Issued on • Modified
France to allow 40 wolves to be killed in 2018
Up to 40 wolves may be shot in France this year, the goverment announced on Monday when it unveiled a plan for the protected species that has failed to satisfy either conservationists or sheep farmers who regard the animal as a pest.
The wolf had died out in France by the 1930s but returned across the Alps from Italy in 1992.
Now it is a protected species and 360 have been counted in France, up from 292 in 2016.
The government has a target of 500 by 2023.
But wolves are believed to have killed nearly 12,000 sheep in 2017, a rise of 2,000 on the previous year, so they are hated by many farmers.
Conditions for compensation
Breeders receive compensation for any livestock killed but the new plan has restricted the right to farmers who have taken at least two of the recommended measures - trained dogs, enclosure or night-time protection, electric fences and shepherds - to protect their flocks.
That change has prompted protests, including from about 20 MPs in the ruling Republic on the Move party who represent constituencies in affected areas.
An open letter addressed to President Emmanuel Macron and Prime Minister Edouard Philippe and signed by 450 people, including 24 MPs, described the plan as "totally irresponsible and out of touch with reality" and concluded wolves and livestock cannot live together.
Farmers also object to the limits on how many wolves can be killed, fixed at 40 this year and 10 percent of the total population thereafter.

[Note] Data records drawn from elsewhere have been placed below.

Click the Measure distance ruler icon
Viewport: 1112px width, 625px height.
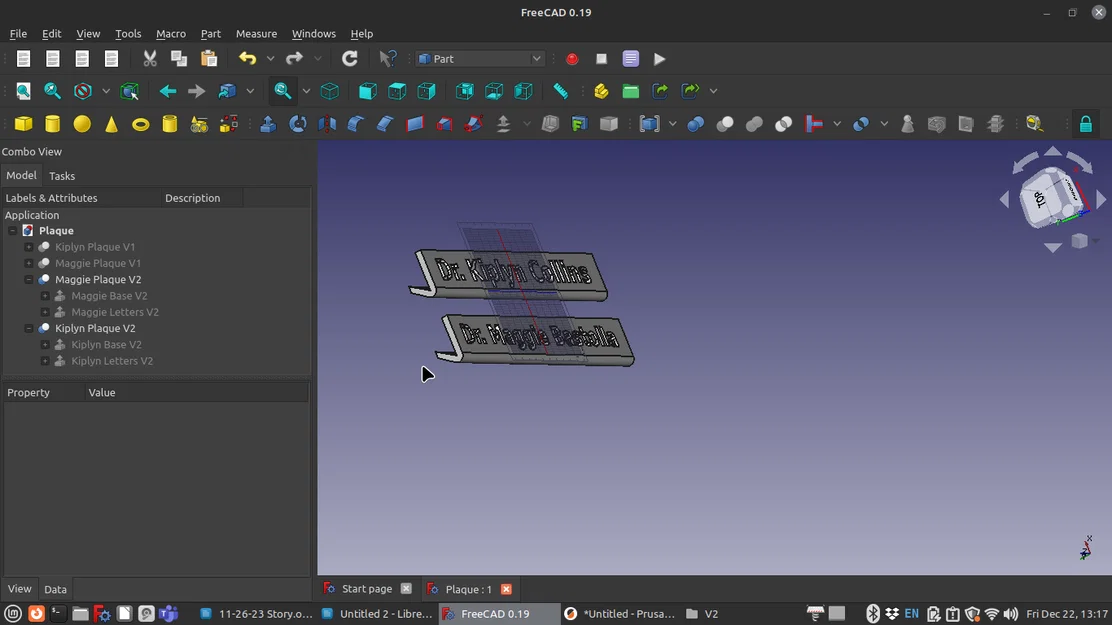pyautogui.click(x=561, y=91)
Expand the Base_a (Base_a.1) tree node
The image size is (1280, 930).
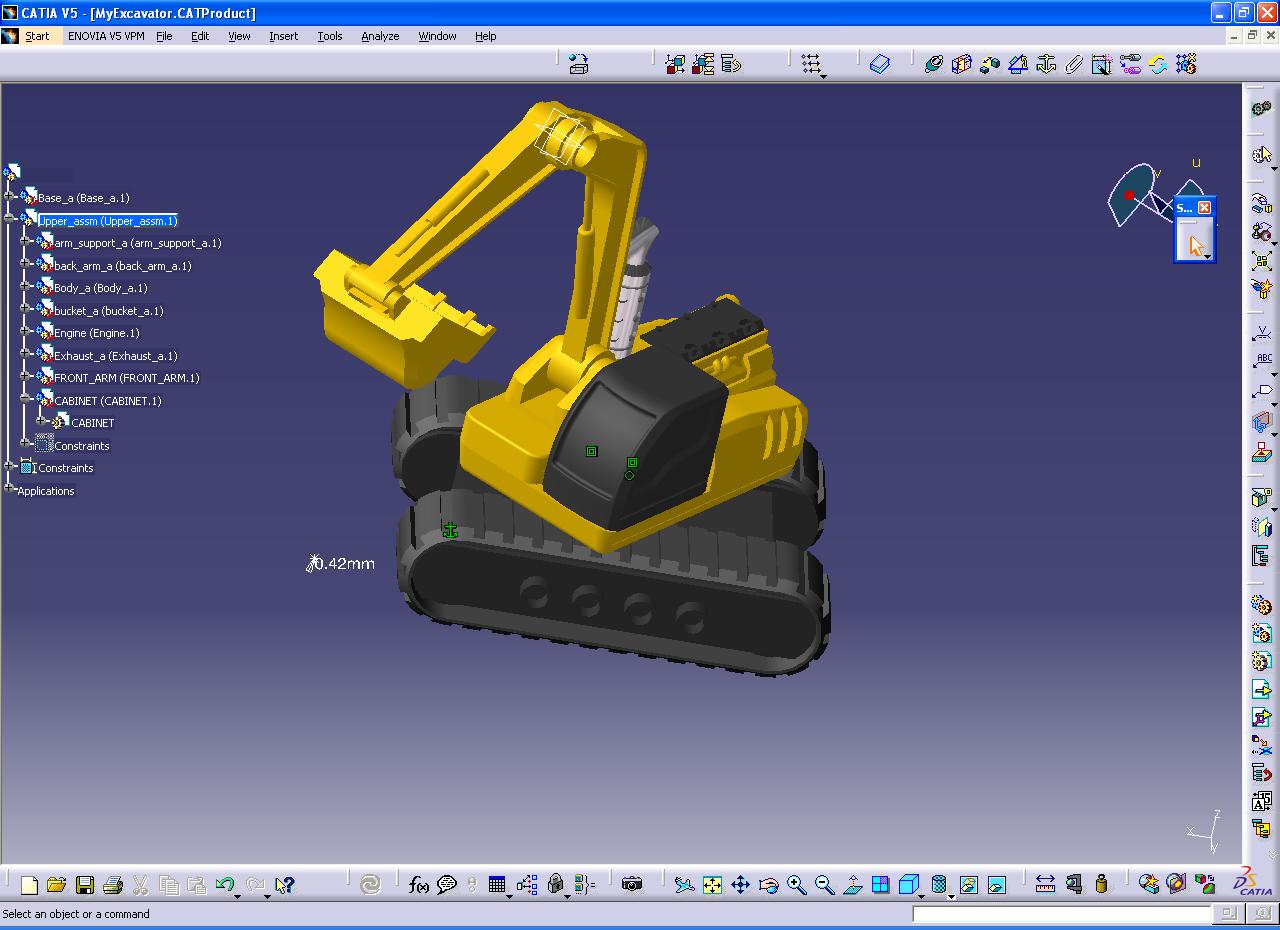pyautogui.click(x=10, y=198)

Farmers can shoot wolves if their flocks are attacked at any time by culls are only allowed in clearly defined areas where there have been a number of attacks between 1 September and 31 December.
For all the opposition from the wolves' enemies, the plan has also drawn criticism from their friends.
"Once again the wolf is a victim of a lack of political courage," a statement by four NGOs declared.
The government "is continuing to treat the wolf as a pest" and threatening its long-term survival by authorising shooting without proof that it is effective, animal protection group Asppas said.
Admitting that scientific knowledge of the animal is limited, the plan proposes new studies should be carried out to find out how effective culls are, what its effects on the ecosystems are and to look into interbreeding with dogs.